2.3. Transcription Activator-Like Effector Nucleases

Transcription activator-like effector nucleases (TALENs) are the engineered restriction enzymes that are designed to cut specific DNA sequences [52]. They also consist of two domains like ZFNs, the TALE DNA binding domain and the DNA cleaving domain [46]. TALE DNA binding domain is made up of TAL effector (TALE) proteins. TALEs are the naturally occurring transcription factors secreted by the Xanthomonas genus of plant pathogens upon infection [53]. They are made up of 33-34 amino acids conserved repetitive sequences with variation at 12th and 13th position referred to as repeat variable residues (RVDs). These RVDs are solely responsible for the recognition of specific DNA sequences that act as a substrate for TALEN molecules. In most of the customized TALENs, RVDs consist of histidine-aspartic acid (HD) for cytosine, asparagine-asparagine (NN), asparagine-isoleucine (NI) for adenine, asparagine-histidine (NH), asparagine-asparagine (NN), asparagine-lysine (NK) for guanine, and asparagine-glycine (NG) for thymine [54, 55]. It was revealed from the crystal structure of TALE that the RVD residue at the 12th position is involved in making a stabilized contact with the backbone loop and the 13th position RVD is involved in forming a base-specific contact with the target DNA [56, 57]. Researchers have also examined the genomes of other organisms for discovering TALE-like proteins. In one such attempt, Ralstonia TALE-like proteins (RTLs) have been isolated from the bacteria Ralstonia solanacearum. RTLs are structurally similar to TALEs; however, they possess different RVD residues [54]. DNA cleavage domain of TALENs is composed of FokI enzyme-like ZFNs. Thus, TALEN also needs to dimerize to act on their target sites [47].

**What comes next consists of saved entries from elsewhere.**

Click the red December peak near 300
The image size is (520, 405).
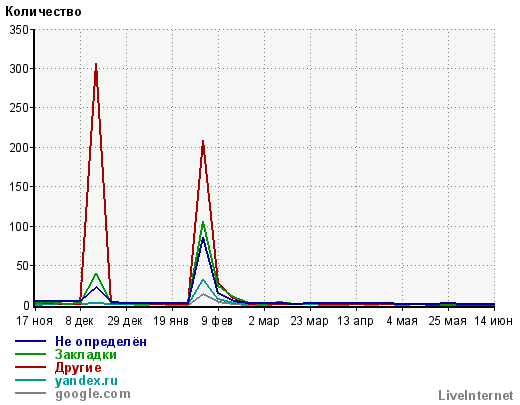[x=96, y=65]
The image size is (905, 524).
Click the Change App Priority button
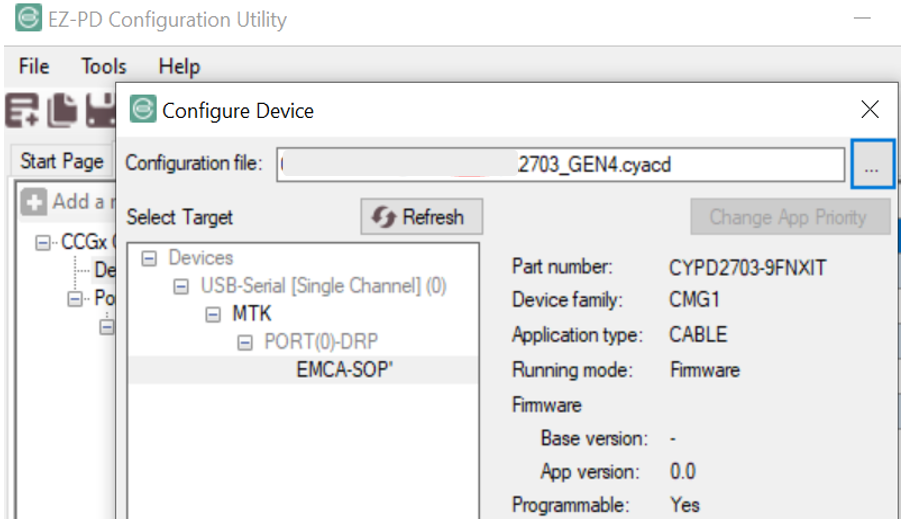788,217
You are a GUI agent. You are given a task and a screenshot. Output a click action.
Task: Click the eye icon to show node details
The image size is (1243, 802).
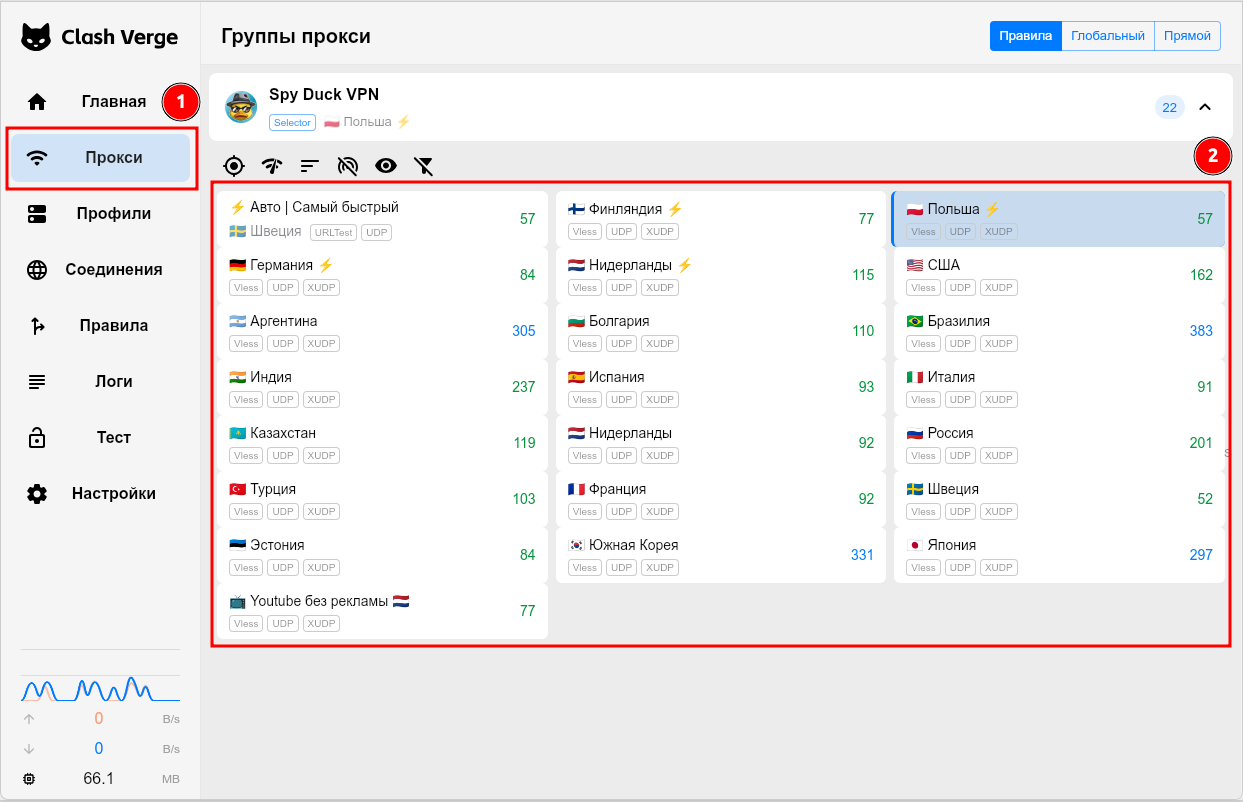pos(386,165)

Due to specificity in DNA binding, TALEs can be used for synthesizing epigenetic and transcriptional regulators [22]. It has been proposed that the activity of the TALEN molecule is regulated by the flanking amino acids present on the N and C terminal of the DNA recognition domain [58]. The removal of a few amino acids from both of these ends provides stability to the proteins by facilitating proper folding. The resulting truncated versions of TALEN molecules have also been found to show better activity [59-61]. For creating such customized TALEN molecules, a ligation-based “Golden Gate System” has been the method of choice of the researchers [62-64]. However, the more advanced “Platinum TALEN and Platinum Gate System” has also been developed that is used to incorporate mutations in eukaryotes [33].

2.4. Clustered Regularly Interspaced Short Palindromic Repeats/CRISPR-Associated Protein

The Clustered Regularly Interspaced Short Palindromic Repeat/CRISPR-Associated System (CRISPR/Cas) is the recent breakthrough approach in the field of genome editing that has become a leading research tool for targeted mutagenesis in eukaryotes [65, 66]. This tool has been espoused from the defense machinery of bacteria. Different archaeal and bacterial species use CRISPR/Cas system to protect themselves from the invading viruses [67]. Most of the archaea and almost 40% of the different bacterial species sequenced genomes possess CRISPR/Cas system that can degrade RNA, DNA, or both [68, 69]. Whenever a phage infects a bacteria having CRISPR/Cas defense mechanism, the host bacterium degrades the invading DNA/RNA in three phases, viz., adaptation, biogenesis, and immunity/interference phase. In the adaptation phase, a fragment of pathogenic DNA is acquired by the host CRISPR array which is then transcribed into mature RNA also called as cr RNA in the biogenesis phase. These cr RNAs are later used by the nuclease enzyme Cas as a guide RNA to degrade the target sequence in the immunity phase [70, 71]. However, for the action of Cas endonuclease, the target site must contain a short DNA sequence known as “protospacer-adjacent motif” (PAM) downstream to the given target site, and it should be compatible with the given Cas protein [72-76].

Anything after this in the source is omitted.